Sadowski recommends that investors bolster positions in Ur-Energy given its “robust operating margins” based on the PEA’s total cost per lb. of US$29.29, and “expected strong operational performance in 2016, which should result in positive cash flow to fund significant debt repayments.”

During the fourth quarter of 2015, Lost Creek churned out 211,717 lb. U3O8, and dried and drummed 189,480 lb. Quarter-over-quarter production is up almost 23%.

Quarterly contract and spot sales totalled 225,000 lb. at an average US$34.47 per lb., for US$7.8 million in revenue. Revenue was below the third quarter’s US$8.5 million, largely due to a 39% quarter-over-quarter decrease in the realized price.
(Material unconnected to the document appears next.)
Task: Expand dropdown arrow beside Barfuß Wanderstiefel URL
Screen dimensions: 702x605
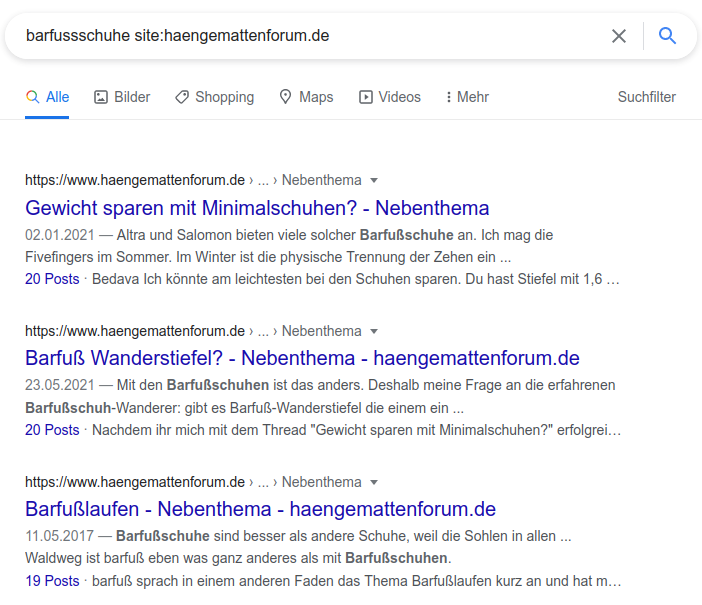Action: 374,331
Full-year production came in at 783,500 lb., with sales from production of 725,000 lb. at an average price of US$41.33 per lb. Total sales for 2015, including purchased U3O8, was 925,000 lb. at an average US$45.20 per lb.

Ur-Energy is targeting first-quarter 2016 output of 185,000 lb. U3O8, and 200,000 lb. of dried and drummed uranium. Given the tough market conditions, it anticipates full-year dried and drummed output of 650,000 to 750,000 lb.

Ur-Energy recently closed at 84¢ per share, within a 52-week trading range of 60¢ to $1.35.

Cantor’s Chang has bumped his one-year target to $3.15 from $2.35 per share on the positive PEA update, and has a “buy” on the stock.

Sadowski has a 6- to 12-month target of $1.80 per share, and an “outperform” rating.